■ Text segment ■
BEGIN

After we decided Walton I, this matter was remitted to Supreme Court to address the arguments raised in the motions to dismiss that had not been reached due to the dismissal on the threshold statute of limitations issue. Supreme Court reviewed each of petitioners' state constitutional arguments -- the assertion that the DOCS commission constituted an unlawful tax, that it amounted to a governmental taking without just compensation, that it violated petitioners' equal protection and free speech/association rights -- but concluded that petitioners failed to state cognizable claims for relief, warranting dismissal of the verified petition and complaint. The Appellate Division unanimously agreed with Supreme Court's treatment of the constitutional claims and also addressed DOCS' alternative argument that the refund claims would, in any event, be barred by the Filed Rate Doctrine, rejecting that defense. The case proceeded to this Court as of right.*fn5

We begin by clarifying what issues are not before us. Petitioners and the amicus curiae urge that DOCS' decision to seek a commission on calls made by inmates was, to say the least, ill-advised. They contend that the inclusion of a commission inflated the cost of inmate telephone calls to such an extent that it limited the ability of inmates to maintain family and community ties, with significant public safety and policy consequences since it is well-established that recidivism rates are higher for incarcerated individuals who lack those ties. They claim that DOCS -- the agency charged with the care and rehabilitation of inmates -- should have adopted an inmate calling system that maximized call affordability to encourage greater communication between inmates and the outside world.

END

■ Set problem A ■
In the court opinion on the DOCS telephone commission, how did the Appellate Division rule on DOCS' argument that the Filed Rate Doctrine barred the refund claims?
■ Set problem B ■
Write the next few sentences of the court opinion on the DOCS telephone commission, starting right after its final sentence.

■ Record set ■

BEGIN

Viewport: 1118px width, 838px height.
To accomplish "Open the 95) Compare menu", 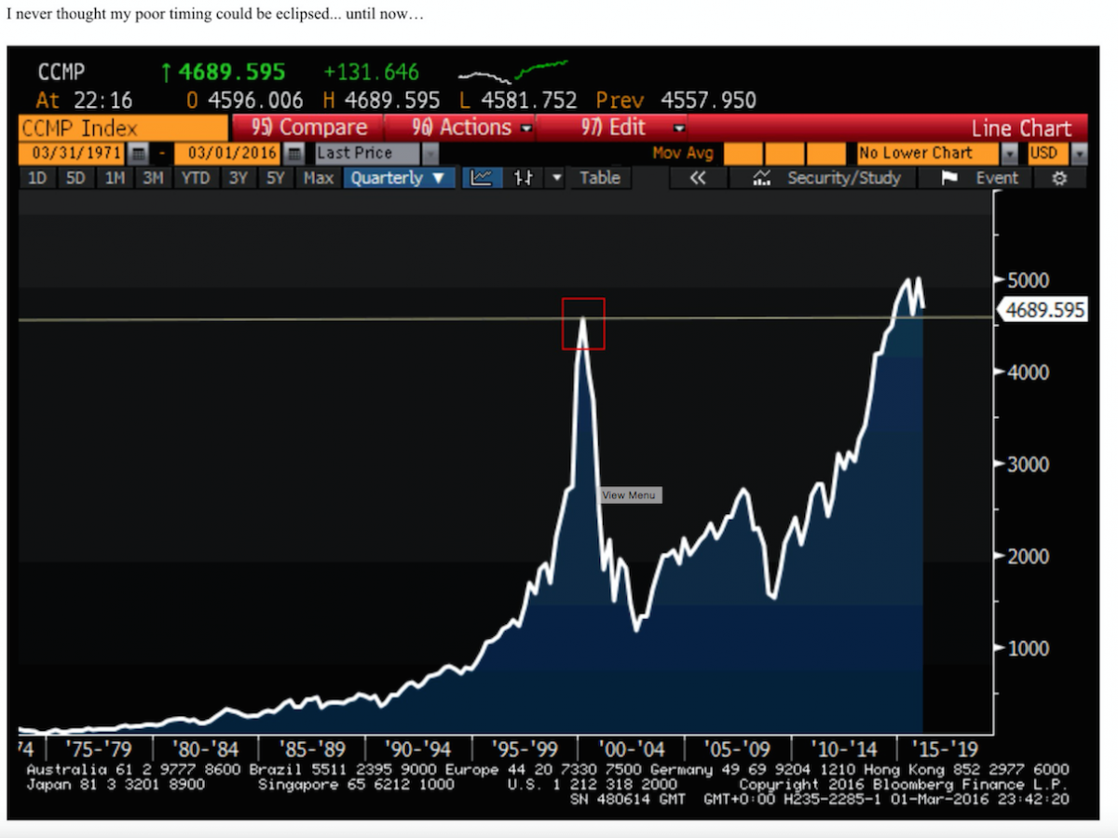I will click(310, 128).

END
BEGIN

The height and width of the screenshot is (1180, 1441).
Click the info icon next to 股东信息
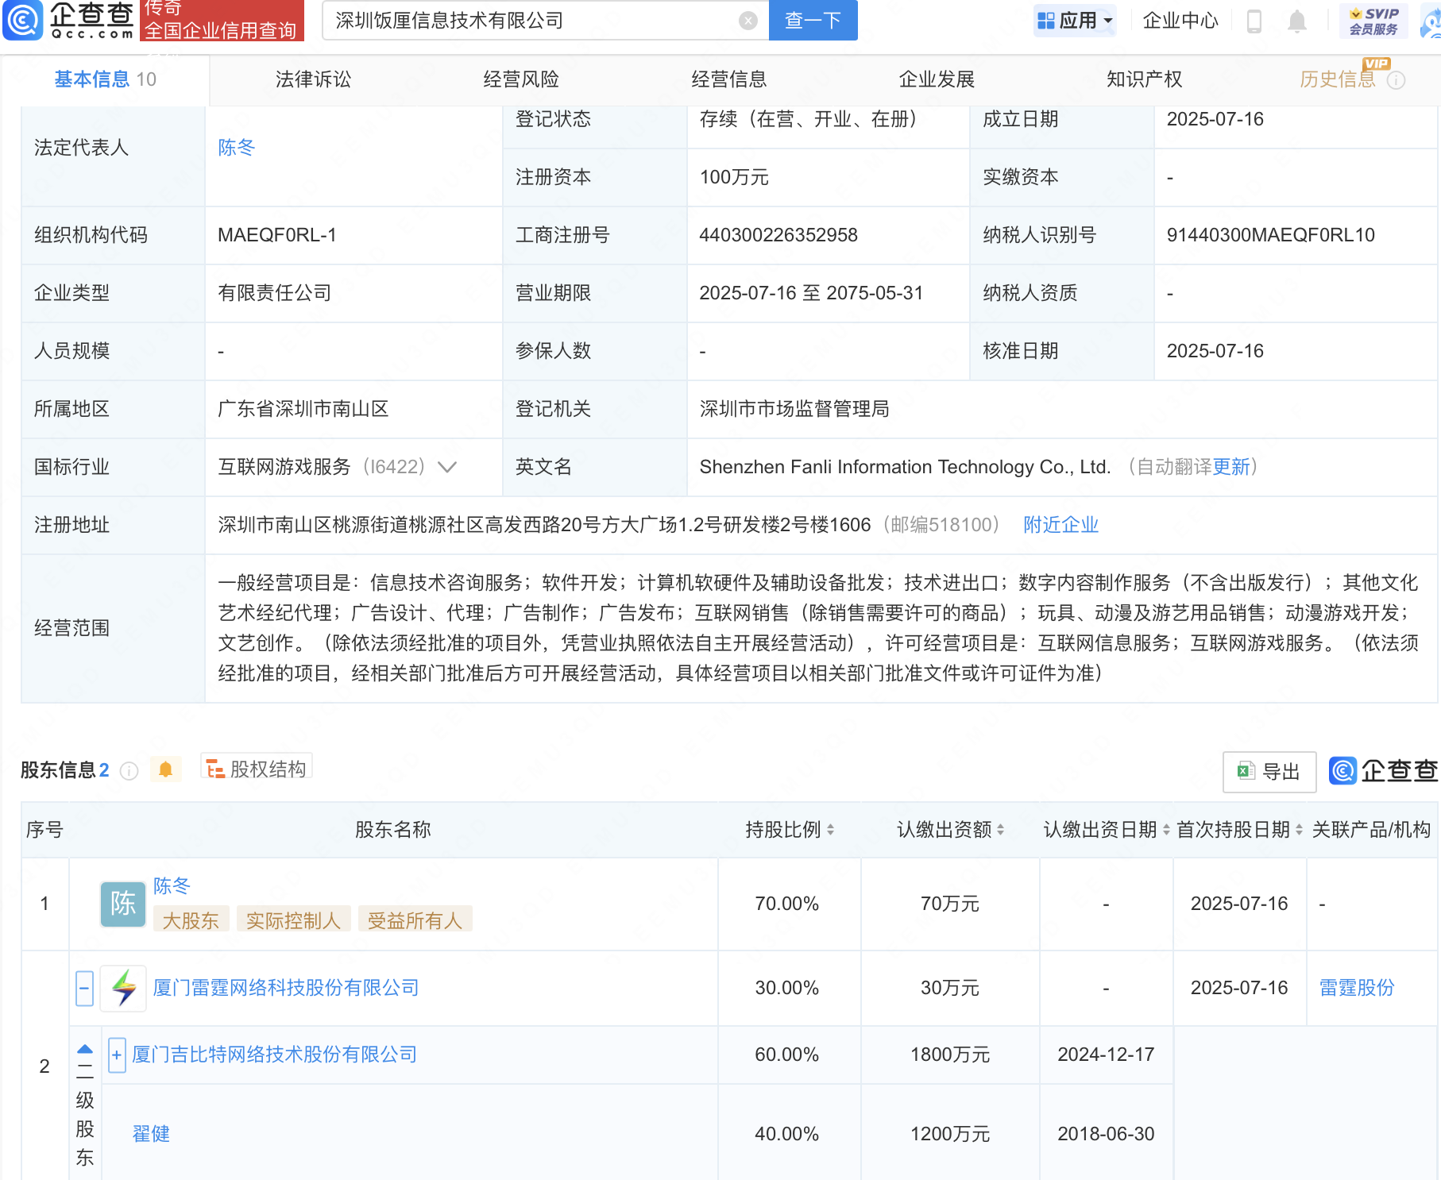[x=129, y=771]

END
BEGIN

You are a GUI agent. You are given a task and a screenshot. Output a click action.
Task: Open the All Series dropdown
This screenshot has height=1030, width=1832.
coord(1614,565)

END

■ Task answer A ■
It rejected that defense.

■ Task answer B ■
With the caveat that, by its nature, incarceration restricts the ability of a prisoner to associate with family and friends, petitioners' public policy arguments are clearly substantial. But the expedience of the contract design by this executive agency is not before us for review; our task is limited to determining whether our State Constitution precluded DOCS from entering into a telephone services arrangement that included a commission. Petitioners and the amici appropriately presented their concerns to the other branches of government and successfully influenced a change in state policy, first by gubernatorial directive and then by statute. Petitioners were therefore able to achieve the primary relief they sought in this litigation -- a change in the inmate calling system, resulting in a significant reduction in costs incurred by call recipients.

The issue that remains for us to decide is whether the now-defunct DOCS policy violated the New York Constitution, a determination that is necessary because petitioners continue to seek refunds for the commission portion of the telephone charges they paid while the former plan was in effect. In reviewing a motion to dismiss, "the court will accept the facts as alleged in the complaint as true, accord plaintiffs the benefit of every possible favorable inference, and determine only whether the facts as alleged fit within any cognizable legal theory" (Nonnon v City of New York, 9 NY3d 825, 827 [2007]). Applying this standard, we address each cause of action in turn.

I. The Illegal Tax or Fee Claim

Petitioners begin with the premise that the DOCS commission is a tax and, since taxes can be levied only by legislative bodies, DOCS' contractual decision to collect a commission was illegal as it violated the Separation of Powers Doctrine embedded in the New York Constitution (see generally, NY Const, art III, § 1; art XVI, § 1). In the same vein, petitioners assert that, even if not a tax, the commission charges were unlawful because they amounted to fees imposed by a regulatory body that bore no reasonable relationship to the cost of regulation.

A tax is a charge that a government exacts from a citizen to defray the general costs of government unrelated to any particular benefit received by that citizen (see generally, American Ins. Assn. v Lewis, 50 NY2d 617, 623 [1980]). Only legislative bodies have the power to impose taxes (see NY Const, art III, § 1). Municipalities and administrative agencies engaged in regulatory activity can assess fees that need not be legislatively authorized as long as "the fees charged [are] reasonably necessary to the accomplishment of the regulatory program" (Suffolk County Bldrs. Assn. v County of Suffolk, 46 NY2d 613, 619 [1979]). In the regulatory arena, fees must bear at least "a rough correlation to the expense to which the State is put in administering its licensing procedures or to the benefits those who make the payments receive" (see American Ins. Assn., 50 NY2d at 622; see generally, National Cable Television Assn. v United States, 415 US 336 [1974]). Typically, fees are paid to obtain access to a government service or benefit, such as the fees paid to obtain licenses to practice professions in particular jurisdictions.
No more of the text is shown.